Perder alguém de forma repentina e violenta é uma dor que desafia qualquer explicação. A ausência abrupta, o silêncio das respostas e a esperança que se esvai a cada minuto formam um vazio impossível de preencher.
Foi esse o sentimento que tomou conta da família e dos amigos de Cassio Aparecido Lopez Aranda, empresário de 46 anos, desaparecido em Londrina (PR) e encontrado sem vida no quintal de uma casa na zona norte da cidade.
O caso comoveu moradores e expôs uma triste realidade sobre a vulnerabilidade diante da violência urbana.
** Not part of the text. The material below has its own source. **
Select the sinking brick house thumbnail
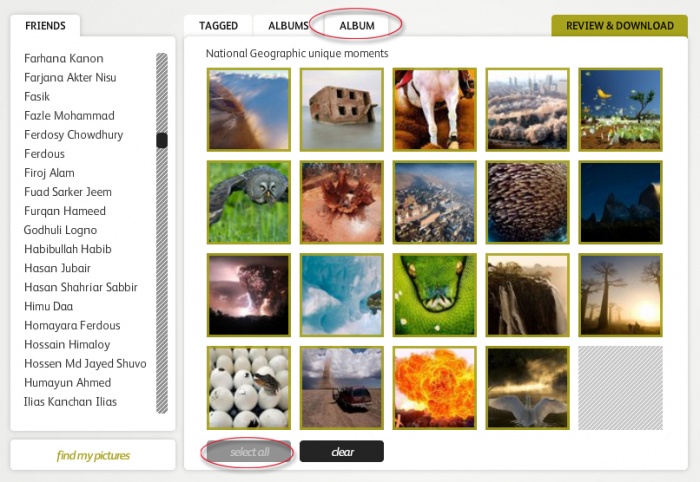The width and height of the screenshot is (700, 482). click(x=342, y=109)
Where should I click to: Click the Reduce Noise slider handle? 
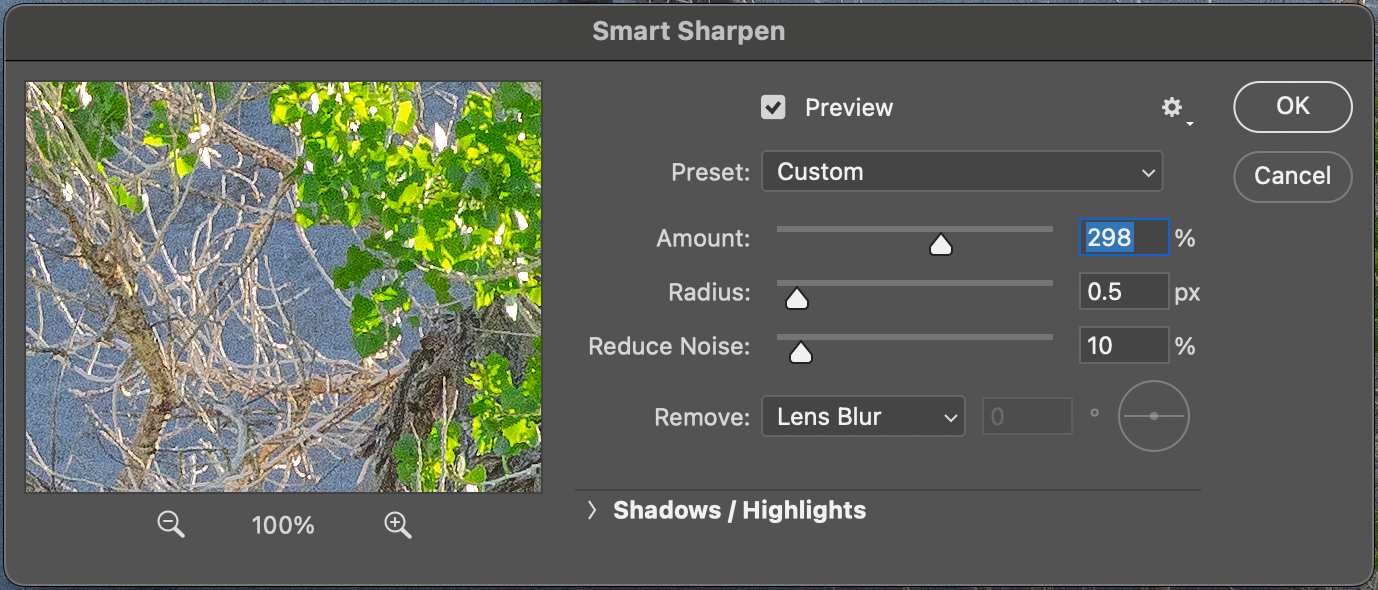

Cassio havia saído de casa na noite de quarta, dia 7 de janeiro para uma negociação envolvendo a compra de ouro, mas nunca mais retornou.
O último contato com os familiares foi por volta das 21h. Horas depois, as tentativas de ligação e mensagens ficaram sem resposta, o que levou a família a acionar a Polícia Militar e registrar o desaparecimento.
A investigação avançou rapidamente quando agentes descobriram transferências bancárias suspeitas feitas a partir da conta do empresário. Seguindo as pistas, a polícia chegou a uma residência onde encontrou o carro da vítima.
No local, dois homens negaram envolvimento, mas as mensagens em seus celulares revelaram algo sombrio: instruções sobre como disfarçar a terra após enterrar um corpo. No quintal, os policiais perceberam a terra remexida e, em um momento de pura tensão, localizaram uma parte do corpo da vítima exposta.
O Corpo de Bombeiros foi acionado e confirmou o pior. O empresário estava enterrado de bruços, com sinais de violência. Os dois suspeitos foram detidos no local, e um terceiro foi preso posteriormente. A principal linha de investigação aponta para latrocínio, roubo seguido de morte.
A morte de Cassio Aranda não apenas choca pela brutalidade do crime, mas também pela quebra de confiança em uma simples negociação. A cidade de Londrina amanheceu mais silenciosa, unida em luto e reflexão sobre o preço da segurança e o valor da vida.